** Start **
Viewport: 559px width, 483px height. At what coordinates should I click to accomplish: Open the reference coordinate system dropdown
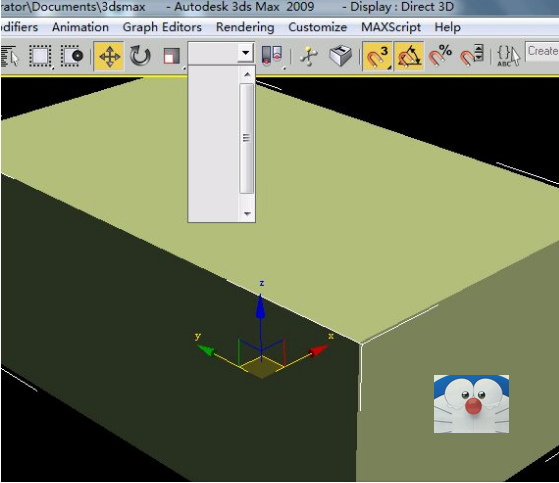[221, 53]
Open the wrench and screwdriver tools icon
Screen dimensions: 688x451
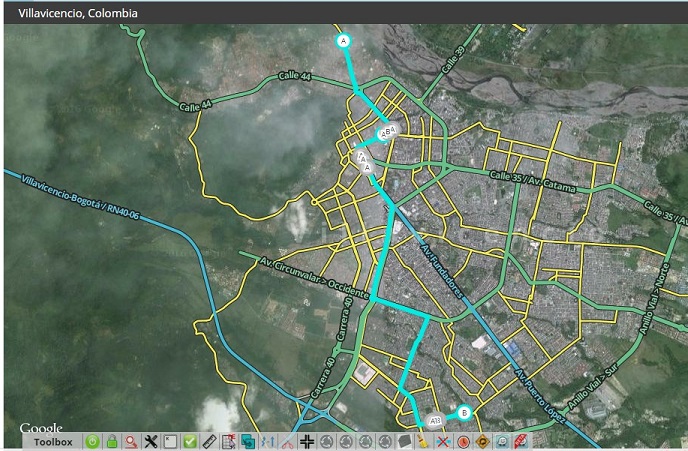(x=151, y=441)
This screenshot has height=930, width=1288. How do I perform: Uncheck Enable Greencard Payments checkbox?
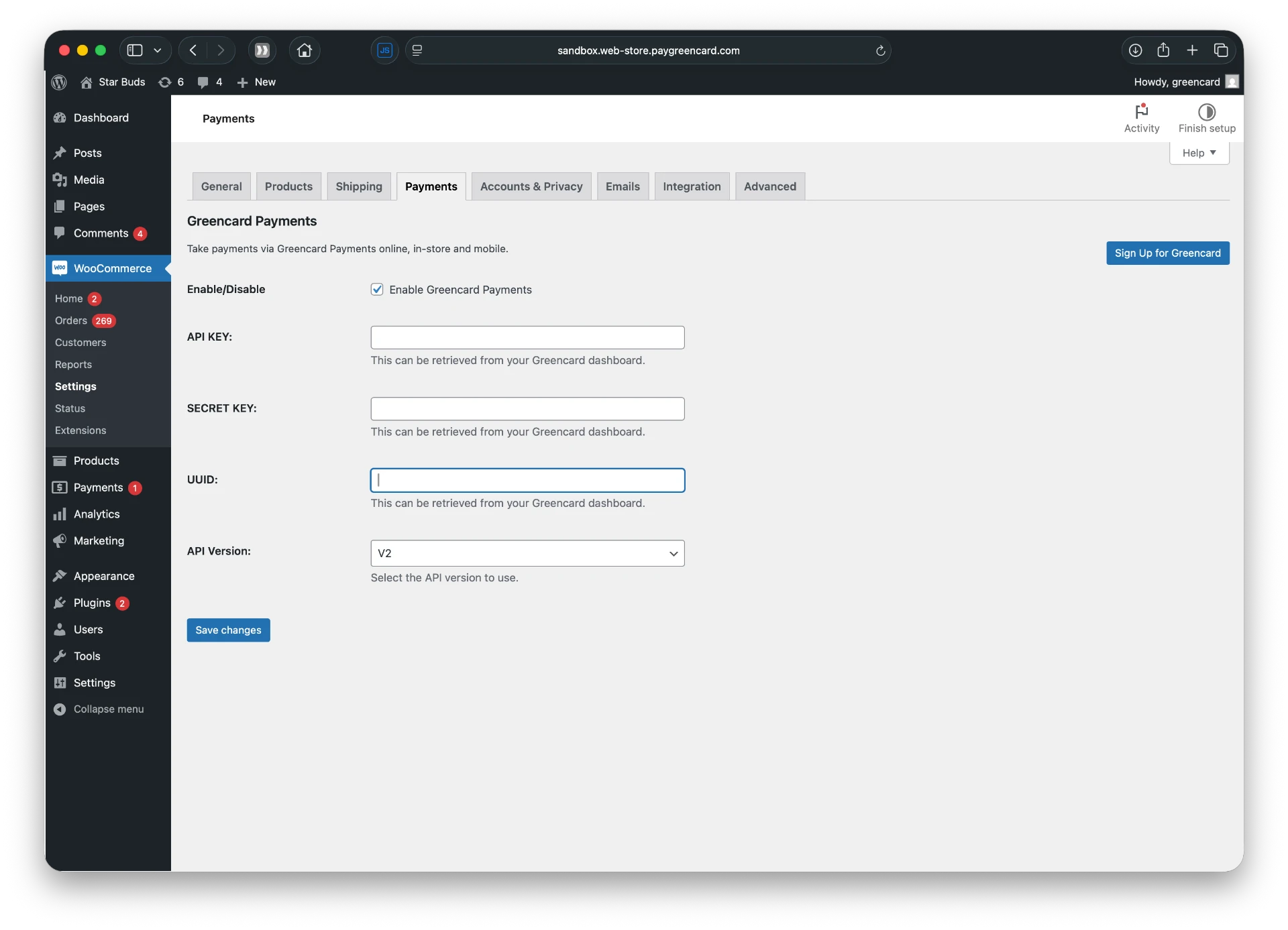pos(377,289)
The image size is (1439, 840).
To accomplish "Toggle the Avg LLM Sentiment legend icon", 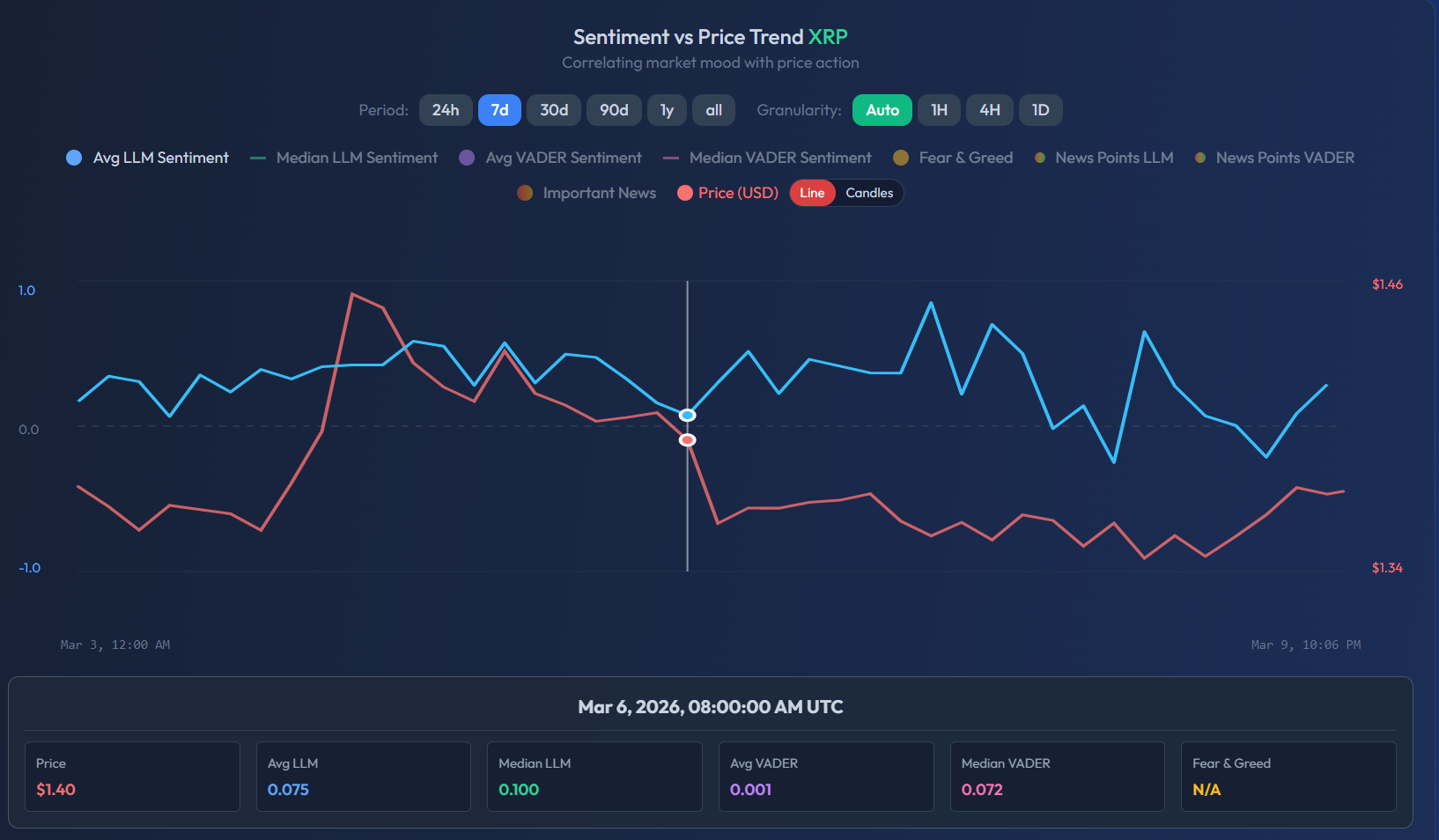I will pos(73,158).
** End **
-- Set exercise --
Print the lines of the records starting at the very first line and ending at the line that contains "(x=151, y=441)", with both of those lines included and the pictures left out.

-- Written response --
Viewport: 559px width, 483px height. At what coordinates should I click to accomplish: Open the reference coordinate system dropdown
[221, 53]
Open the wrench and screwdriver tools icon
Screen dimensions: 688x451
(x=151, y=441)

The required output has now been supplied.